Block lambda grammar: BlockArguments

Axel Rauschmayer axel at
Sat Jan 14 16:58:57 PST 2012

>> If Ruby-style magic isn’t an option then I would expect (and prefer) that there were only two calling “modes”:
>> - Traditional: myfunc(arg1, arg2, ...}
>> - Paren-free – lambdas only: myfunc {|| body1} {|| body2} ...
> The objection (if you read the whole thread containing the message I cited, I think you'll find it) was that requiring *only* block-lambdas for the paren-free call form means expression arguments, even ones as simple as numeric literals, must be bracketed by {|| and }. Why not allow ( and ) instead?
> (*) One counter-argument is that this looks the argument list of a call expression whose callee is everything to the left. But paren-free call syntax supports newline termination, so I added the ... ( Initial Value ) production to satisfy setTimeout-like use cases without requiring {|| and | as brackets.
> If this alternate production bites back in some way, or is simply under-used or too surprising, I'll yank it.

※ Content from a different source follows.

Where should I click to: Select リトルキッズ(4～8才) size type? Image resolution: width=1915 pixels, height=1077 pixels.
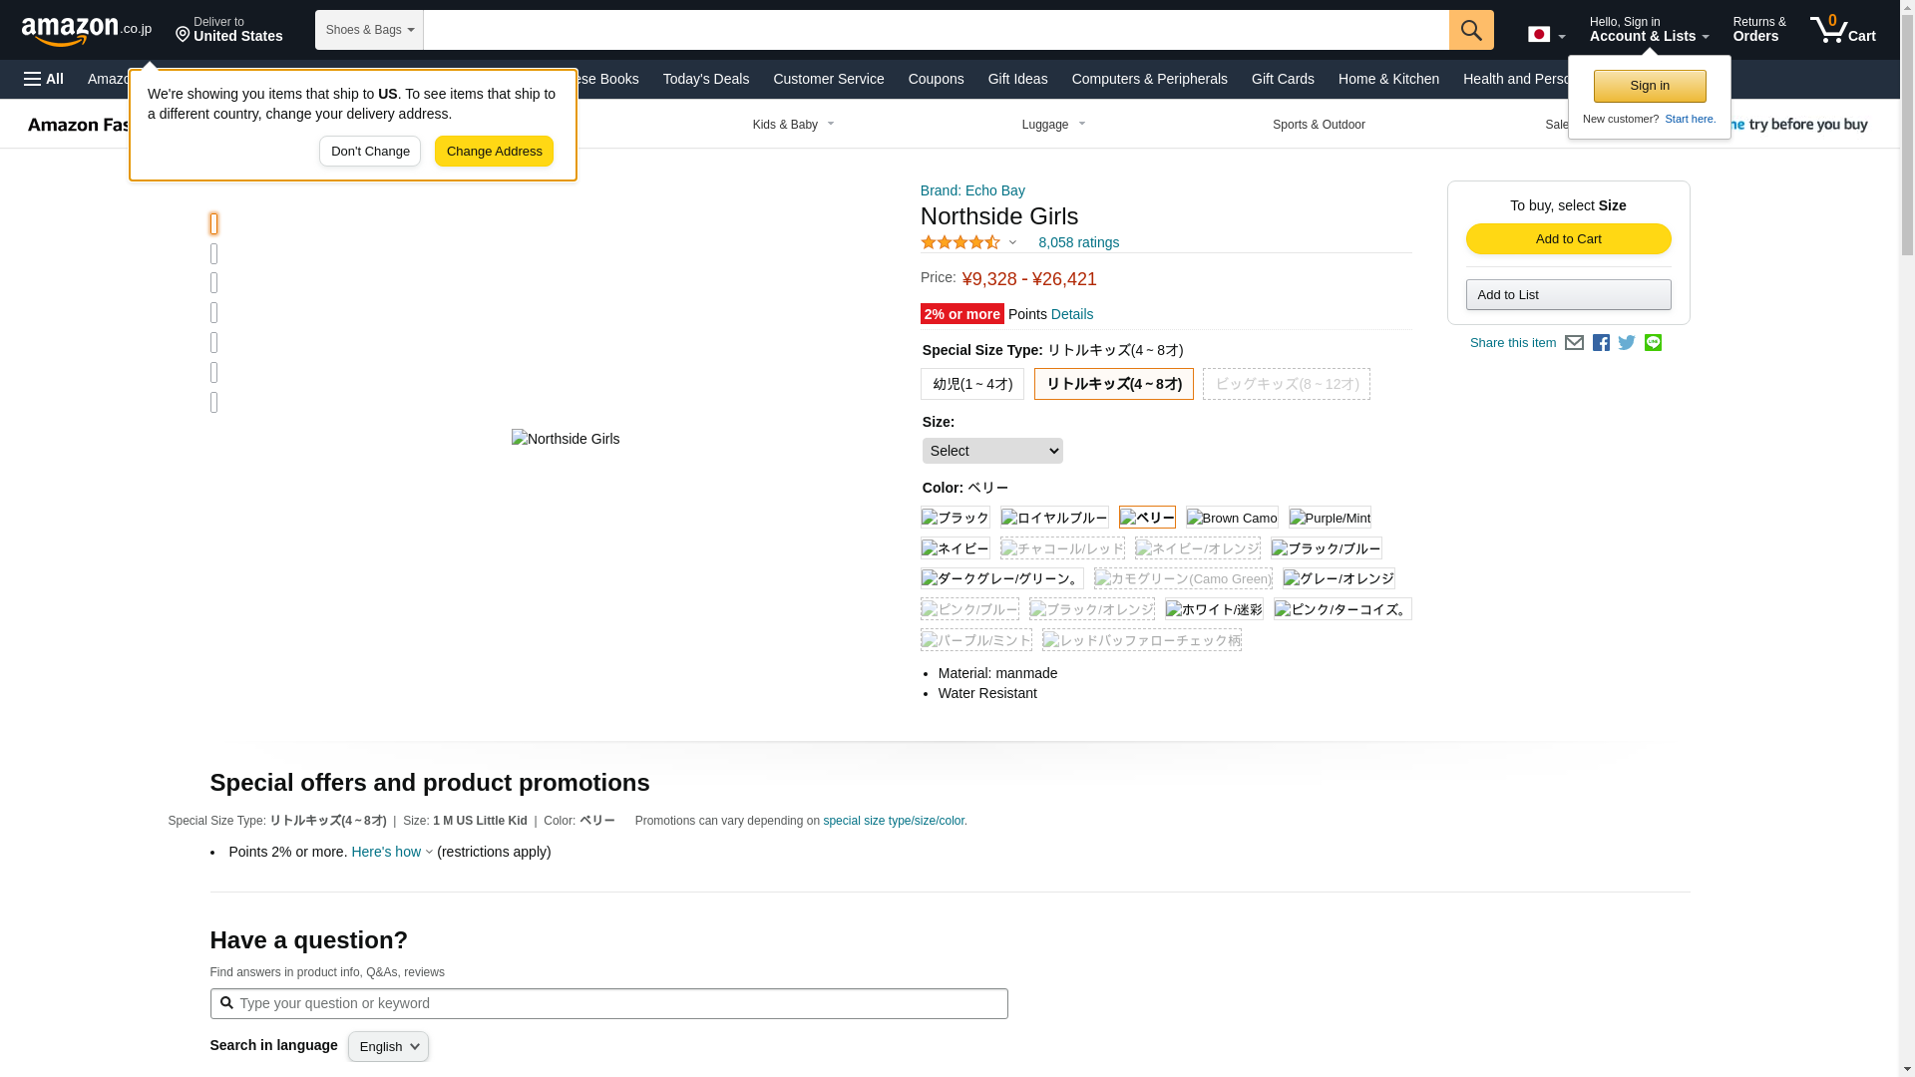[1113, 384]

Three arguments in favor of yanking:

- Thanks to lambdas, setTimeout already looks very nice – even as a parenthesized function call.

- Putting callable values last is more likely, the grammar rule introduces an odd asymmetry, by not allowing leading a leading ( InitialValue ) . I’m not saying that that would be a desirable feature (currying is fine here), just that trailing non-lambdas seem much rarer than leading non-lambdas.

- The counter-argument (*) you mention above weighs heavily. Most people (certainly me) probably expect a function or method call when they see a parenthesized value.

The following seems like an elegant and easy to understand rule to me:
    “The parameters of a function or method call are either parenthesized or paren-free. In the latter case, all parameters must be lambdas.”